I have a preliminary patchset to add a lock that behaves like this. I’m calling them “file-private” locks for now, but I’m amenable to better names if anyone has one. The current patchset adds a new set of cmd values to fcntl(2). The interface is very similar to the traditional POSIX lock interface, even down to the struct flock argument that is passed in. The main difference is that these locks behave more like BSD locks with respect to inheritance and close. The new cmd values are (in a nutshell):

F_SETLKP:  Acquire or release a file-private lock.
F_SETLKPW: Acquire or release a file-private lock. If the lock isn't available then wait for it.
F_GETLKP:  Test whether a file-private lock would be able to be acquired.

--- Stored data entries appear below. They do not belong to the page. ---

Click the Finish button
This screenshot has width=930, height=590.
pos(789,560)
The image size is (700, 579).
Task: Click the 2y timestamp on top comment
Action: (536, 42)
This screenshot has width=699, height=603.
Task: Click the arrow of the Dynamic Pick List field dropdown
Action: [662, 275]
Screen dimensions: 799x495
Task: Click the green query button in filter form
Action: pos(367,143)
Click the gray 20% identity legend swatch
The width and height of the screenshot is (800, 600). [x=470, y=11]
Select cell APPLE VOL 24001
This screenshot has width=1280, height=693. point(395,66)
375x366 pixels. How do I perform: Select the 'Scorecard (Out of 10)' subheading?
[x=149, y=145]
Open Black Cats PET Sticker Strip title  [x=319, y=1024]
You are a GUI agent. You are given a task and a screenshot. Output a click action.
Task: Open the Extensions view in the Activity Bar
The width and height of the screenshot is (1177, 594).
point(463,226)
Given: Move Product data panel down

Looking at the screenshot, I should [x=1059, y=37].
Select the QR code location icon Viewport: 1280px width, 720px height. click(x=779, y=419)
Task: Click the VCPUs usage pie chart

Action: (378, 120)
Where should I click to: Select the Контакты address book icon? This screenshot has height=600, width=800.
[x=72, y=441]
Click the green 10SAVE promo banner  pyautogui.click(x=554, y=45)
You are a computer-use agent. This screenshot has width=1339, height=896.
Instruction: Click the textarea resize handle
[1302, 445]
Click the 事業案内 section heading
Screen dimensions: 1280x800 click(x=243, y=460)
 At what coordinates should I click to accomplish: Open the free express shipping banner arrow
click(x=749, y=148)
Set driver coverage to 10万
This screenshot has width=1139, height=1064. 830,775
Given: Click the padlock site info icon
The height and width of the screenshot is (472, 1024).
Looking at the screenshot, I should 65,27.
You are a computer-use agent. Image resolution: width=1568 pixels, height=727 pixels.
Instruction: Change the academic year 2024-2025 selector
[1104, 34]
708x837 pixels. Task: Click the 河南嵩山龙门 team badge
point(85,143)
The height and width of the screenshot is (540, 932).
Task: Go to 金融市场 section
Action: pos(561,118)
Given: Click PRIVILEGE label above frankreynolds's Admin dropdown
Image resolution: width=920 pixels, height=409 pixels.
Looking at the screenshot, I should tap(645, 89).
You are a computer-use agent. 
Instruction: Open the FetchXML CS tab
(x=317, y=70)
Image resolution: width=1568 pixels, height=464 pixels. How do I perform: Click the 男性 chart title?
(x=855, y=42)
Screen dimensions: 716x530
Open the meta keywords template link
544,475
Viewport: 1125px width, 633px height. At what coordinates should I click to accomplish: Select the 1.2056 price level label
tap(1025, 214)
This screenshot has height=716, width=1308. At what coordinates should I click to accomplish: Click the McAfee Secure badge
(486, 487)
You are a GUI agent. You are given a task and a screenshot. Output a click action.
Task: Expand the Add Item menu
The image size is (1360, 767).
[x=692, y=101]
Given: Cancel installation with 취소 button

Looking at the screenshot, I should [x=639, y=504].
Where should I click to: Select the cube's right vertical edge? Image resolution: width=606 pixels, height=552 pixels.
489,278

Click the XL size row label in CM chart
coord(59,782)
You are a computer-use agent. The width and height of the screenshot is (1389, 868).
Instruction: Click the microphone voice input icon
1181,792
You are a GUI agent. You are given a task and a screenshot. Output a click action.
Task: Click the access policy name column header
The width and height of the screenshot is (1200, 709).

Whereas classic POSIX locks are “owned” by the process, these are owned by the open file. Thus, these locks will conflict with “classic” POSIX locks, even if they are taken on the same file descriptor by the same process. If however, a fd is inherited by a child process via fork then locks acquired via that same fd in both the parent and child will not conflict (since the open file table is the same).

Also, the locks would only be automatically released on the last close of that file descriptor. So, if the parent takes a lock on a fd and forks, and the child then closes that fd, then the lock will stay around until the parent closes it. By the same token, if the parent closes the fd first, then the lock will stay around until the child closes it.

With this, someone implementing a fileserver for linux that needs to manage byte range locks on behalf of a client can simply ensure that they just keep an open file for each “lockowner”.

I have an initial implementation of this code for Linux, and have opened a RFE with the Austin group to have them consider adopting this as part of the formal POSIX standard. So far they seem amenable to the idea.